Sydney pulled a second phone from his case and dialed. He murmured into the phone and almost simultaneously, a man in black clothing, a balaclava covering his face, appeared on the screen, standing behind the girl.

“No!” said Billet too loudly.

His personal assistant knocked on the door. “Warden? Are you alright?”

Billet looked at Sidney, who arched a single eyebrow. “Are you? Will she be?”

“Everything’s fine, Tracy,” called Billet.

Sidney sniffed. “Just to review, it’s all very easy. You call Jamie to a private room. The women swap. No one is the wiser. In a few days...” Sidney paused to make air quotes around his next two words, “‘Jamie Moriarty’ falls ill, receives care, but ultimately dies of cancer. You get to watch your daughter grow up.”

Billet looked at the screen again. The man in black placed a hand on his daughter’s shoulder.

“Fine. Fine.” He set his jaw. “But don’t think I can’t find you, you son of a bitch.”

Sidney nodded to the phone. “Don’t think we can’t find her.”

He stood and smoothed his suit.

“Next time, we’ll skip the ice cream.”

 

 

Chapter Five

“If you have to go to the bathroom, take it outside,” said Bob, popping a Ritz cracker slathered in canned cheese into his mouth.

Charlotte stopped. She’d just walked through Mariska’s door and people were telling her she couldn’t use the toilet. She wasn’t aware she had a reputation requiring that sort of panic.

“Ignore him. Of course you can use the toilet.” Mariska bumped Charlotte out of the way to snatch the can of cheese from Bob’s hand, her voice dropping into an angry scold. “You’ve eaten half our snacks already. I told you to take it easy. I don’t know when you’ll be able to have canned cheese again.”

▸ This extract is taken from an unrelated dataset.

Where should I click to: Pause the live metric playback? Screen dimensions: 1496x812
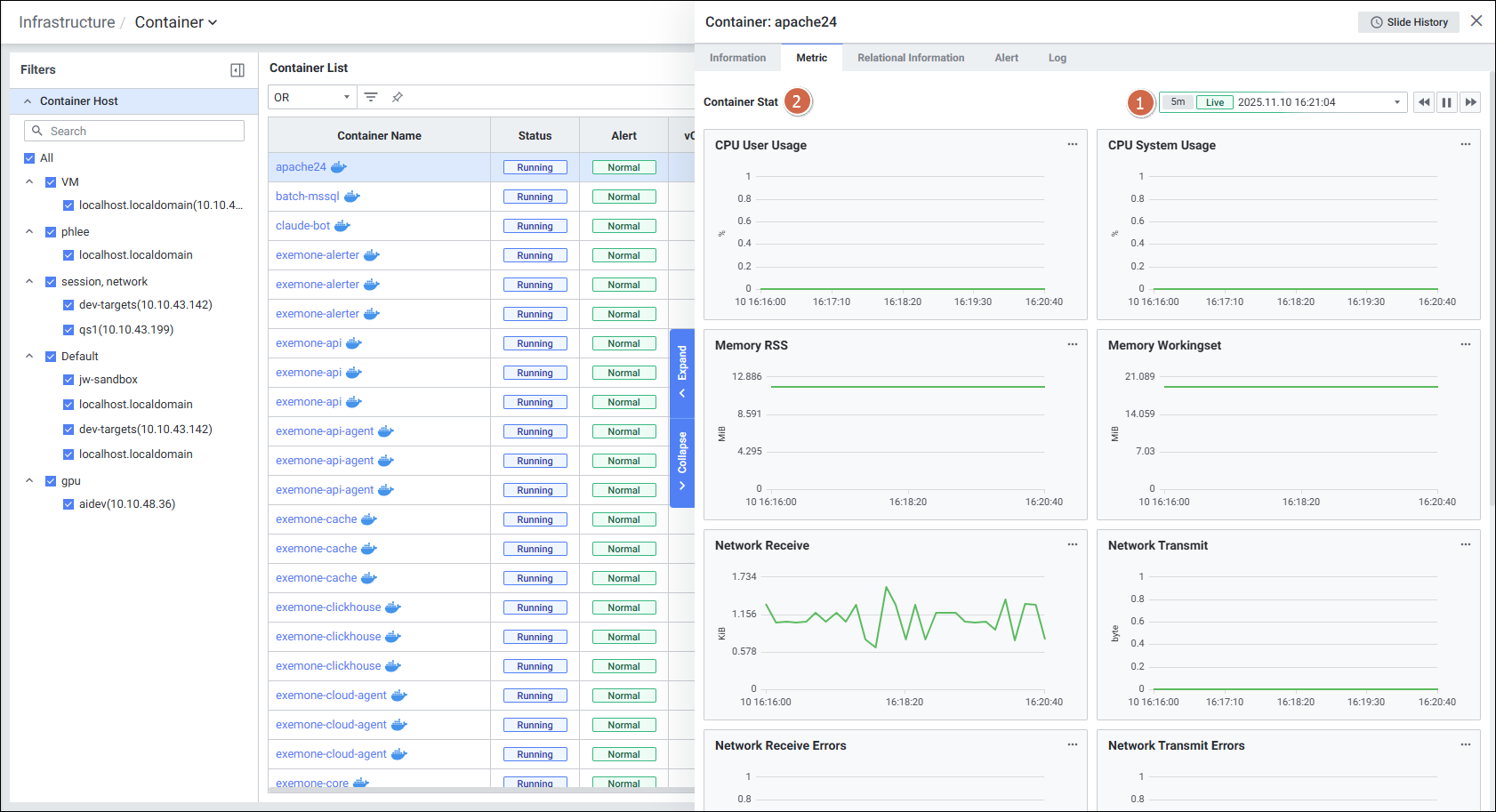pos(1447,102)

Charlotte sniggered. “That would be a shame. What’s going on? I’m not seeing the connection between bathroom breaks and spray cheese. I must not be half the detective I think I am.”

Bob twisted in his chair to better see her. “I’ve got a mystery for you. Where’s all the toilet paper?”

“What?”

Mariska’s expression fell grim as an executioner’s. “That stupid storm took one tiny stumble in our direction and the whole world lost their minds. Especially those snowbirds. You should have seen Publix. It looked like a bomb hit it.”

“The hurricane? They’re panic-buying already?”

“Yes. You’d think Godzilla is coming.”

Charlotte laughed. “This is Florida. Godzilla is always a possibility.”

“I know. It’s true,” said Mariska, sounding very serious. She often agreed to things she didn’t actually hear, often in an empathic tone, so friends never realized she hadn’t registered their comment. Having grown up with Mariska serving as her adoptive mother, Charlotte had spotted the pattern early and had fun with it over the years. Agreeing Godzilla might appear on the horizon wasn’t unusual. In the past, she’d commiserated with Mariska over the existence of the Death Star and an increase in jackalope attacks in the area.

Mariska continued with the thought Charlotte suspected had actually been on her mind. “Darla and I had to run around like lunatics to get potatoes.”

Charlotte thought about what might be missing from her refrigerator. “What about almond milk?”

“How do you milk an almond?” asked Bob. He never tired of that joke.

“They probably have that,” murmured Mariska. She didn’t trust milk from a nut.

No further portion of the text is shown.